Her extreme reaction still doesn’t make very much sense to him, but he’s getting a headache and still hasn’t even begun to fathom the workings of the younger girl’s brain.  
_Leave the spy work to May_ he thinks, chuckling to himself.

Speaking of which…

The spy should be returning any minute now, so he should probably be focusing on preparing for her and what could turn into a hasty departure. Although, knowing May, there would be no conflict and the unfortunate victims of her incredible talent in espionage would be none the wiser of the spy’s work. 

When May gets back they’re due for a vacation and he hopes he can talk to the young hacker then, but for now, he settles on staring out the window of the Bus, watching for  
May’s return.

Of course, when she does return, he doesn’t see her. She drops from the ceiling, which Coulson can’t even begin to see how that’s possible, and is suddenly at his shoulder, leaving him with no idea how long she’s been standing there, and how she managed to get onto the supposedly secure plane. 

His eyes meet hers and he starts, his heart rate speeding up even as his brain catches up to his eyes and realizes that he knows the face.

He presses his hand to his chest and collapses dramatically onto the sofa. 

“You could have given me a heart attack!” 

May just raises an eyebrow, unimpressed. 

“Aren’t you supposed to be a superspy?” she asks pointedly. So the May he created in his head _had_ been pretty accurate, he thinks proudly. May’s sense of humor had changed dramatically after the events of Bahrain, and while it made him beyond happy to see her joking around again, it had taken him a while to feel like he still knew her, so he takes pride in that he’s familiar with her again. 

“Clearly _you’re_ the superspy out of the two of us,” he retorts, shaking his head at her as if it was obvious, not actually vocalizing, but implying a slight “tsking” noise. He knows full well that if he had decided to go full in and make the noise it would not have ended well for him. While she wouldn’t outright kill him (although if she really wanted she definitely could) she definitely has her ways of retaliation. 

So he quickly changes the subject when her lips curl in challenge.

“Fitz! Simmons! Ward! Skye!” he calls, turning away from his long-time friend, before he can say anything that will give her a reason to bring the full extent of her scheming talents upon him.

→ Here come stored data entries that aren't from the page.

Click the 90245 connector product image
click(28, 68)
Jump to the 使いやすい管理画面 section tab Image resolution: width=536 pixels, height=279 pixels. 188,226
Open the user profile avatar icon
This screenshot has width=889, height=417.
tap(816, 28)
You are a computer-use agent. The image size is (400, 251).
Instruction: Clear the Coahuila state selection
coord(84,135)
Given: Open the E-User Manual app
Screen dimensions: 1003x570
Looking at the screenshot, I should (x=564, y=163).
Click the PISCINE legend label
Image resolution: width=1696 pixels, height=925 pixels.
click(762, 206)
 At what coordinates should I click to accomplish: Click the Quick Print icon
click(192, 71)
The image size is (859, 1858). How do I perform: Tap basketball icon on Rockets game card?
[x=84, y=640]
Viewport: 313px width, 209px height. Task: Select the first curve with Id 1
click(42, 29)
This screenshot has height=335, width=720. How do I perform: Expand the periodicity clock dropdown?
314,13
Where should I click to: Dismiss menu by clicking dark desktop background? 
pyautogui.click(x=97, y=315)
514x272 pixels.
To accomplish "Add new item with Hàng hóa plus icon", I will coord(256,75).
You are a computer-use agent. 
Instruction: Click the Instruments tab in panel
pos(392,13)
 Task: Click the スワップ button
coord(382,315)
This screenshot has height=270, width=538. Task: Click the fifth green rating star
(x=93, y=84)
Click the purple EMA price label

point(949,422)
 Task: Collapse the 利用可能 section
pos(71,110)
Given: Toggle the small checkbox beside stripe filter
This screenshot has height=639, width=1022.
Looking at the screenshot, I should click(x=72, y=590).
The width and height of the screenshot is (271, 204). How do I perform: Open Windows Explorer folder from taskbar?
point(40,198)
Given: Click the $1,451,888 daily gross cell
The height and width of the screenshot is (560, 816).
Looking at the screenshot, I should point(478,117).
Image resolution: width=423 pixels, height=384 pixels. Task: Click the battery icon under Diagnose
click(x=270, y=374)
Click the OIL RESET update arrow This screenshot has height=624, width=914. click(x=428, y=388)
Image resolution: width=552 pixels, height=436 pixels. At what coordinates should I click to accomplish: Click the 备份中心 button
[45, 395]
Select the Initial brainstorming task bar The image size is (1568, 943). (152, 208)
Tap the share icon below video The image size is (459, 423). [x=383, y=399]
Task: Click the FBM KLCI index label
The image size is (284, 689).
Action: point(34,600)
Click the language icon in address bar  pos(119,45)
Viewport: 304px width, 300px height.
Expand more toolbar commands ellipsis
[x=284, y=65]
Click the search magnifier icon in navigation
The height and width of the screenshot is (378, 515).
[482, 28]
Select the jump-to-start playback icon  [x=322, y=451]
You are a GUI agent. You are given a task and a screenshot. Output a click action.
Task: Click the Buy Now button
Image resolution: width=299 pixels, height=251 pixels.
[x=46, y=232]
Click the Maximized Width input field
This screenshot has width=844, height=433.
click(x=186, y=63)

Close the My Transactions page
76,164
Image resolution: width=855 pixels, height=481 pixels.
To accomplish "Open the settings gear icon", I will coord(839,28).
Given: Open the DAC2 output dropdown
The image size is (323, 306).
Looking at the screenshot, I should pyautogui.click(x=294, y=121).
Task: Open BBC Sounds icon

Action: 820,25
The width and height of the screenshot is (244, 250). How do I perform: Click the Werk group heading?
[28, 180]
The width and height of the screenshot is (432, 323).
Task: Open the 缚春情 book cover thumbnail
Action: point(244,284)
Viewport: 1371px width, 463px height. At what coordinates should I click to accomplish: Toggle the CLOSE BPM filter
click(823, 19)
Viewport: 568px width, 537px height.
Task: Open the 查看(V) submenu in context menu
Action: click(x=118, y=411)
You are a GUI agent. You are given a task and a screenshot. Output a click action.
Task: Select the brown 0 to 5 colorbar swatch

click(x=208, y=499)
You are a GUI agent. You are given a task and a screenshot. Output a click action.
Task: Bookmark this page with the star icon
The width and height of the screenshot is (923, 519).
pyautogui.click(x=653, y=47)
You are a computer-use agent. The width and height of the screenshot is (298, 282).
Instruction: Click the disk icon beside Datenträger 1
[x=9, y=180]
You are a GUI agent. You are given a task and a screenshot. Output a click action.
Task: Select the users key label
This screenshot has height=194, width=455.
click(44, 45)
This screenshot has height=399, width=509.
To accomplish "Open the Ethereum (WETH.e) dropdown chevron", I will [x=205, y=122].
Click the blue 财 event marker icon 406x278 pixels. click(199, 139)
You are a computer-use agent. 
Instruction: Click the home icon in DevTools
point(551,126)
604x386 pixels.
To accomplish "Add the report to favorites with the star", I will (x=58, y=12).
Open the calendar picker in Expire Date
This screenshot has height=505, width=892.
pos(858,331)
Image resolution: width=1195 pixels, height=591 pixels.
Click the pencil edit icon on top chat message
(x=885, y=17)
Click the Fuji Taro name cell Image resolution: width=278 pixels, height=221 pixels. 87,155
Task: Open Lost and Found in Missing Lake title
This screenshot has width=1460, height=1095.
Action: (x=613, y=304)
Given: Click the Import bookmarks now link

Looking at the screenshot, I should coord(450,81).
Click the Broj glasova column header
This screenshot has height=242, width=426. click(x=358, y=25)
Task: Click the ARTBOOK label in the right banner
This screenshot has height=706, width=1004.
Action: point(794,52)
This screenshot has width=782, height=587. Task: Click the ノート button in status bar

\Ward enters the room a few seconds after being called, but, as usual, the scientists take a moment before answering his call, although he’s lucky that they even responded. 

Half the time they’re too enraptured in their work to pay any attention to the outside world, especially when something is being asked of them. Skye usually had the honor of forcing them out of the lab, which she hadn’t seemed to mind at all. In fact, even it wasn’t necessary, she took it upon herself to drag the pair out of the lab and back to reality, to watch a movie or bake cookies. He had reveled in the friendship between the trio, proud of himself for choosing a member who so easily integrated herself into life on the Bus and got along with the other recruits for his team. He had had such high hopes for the team..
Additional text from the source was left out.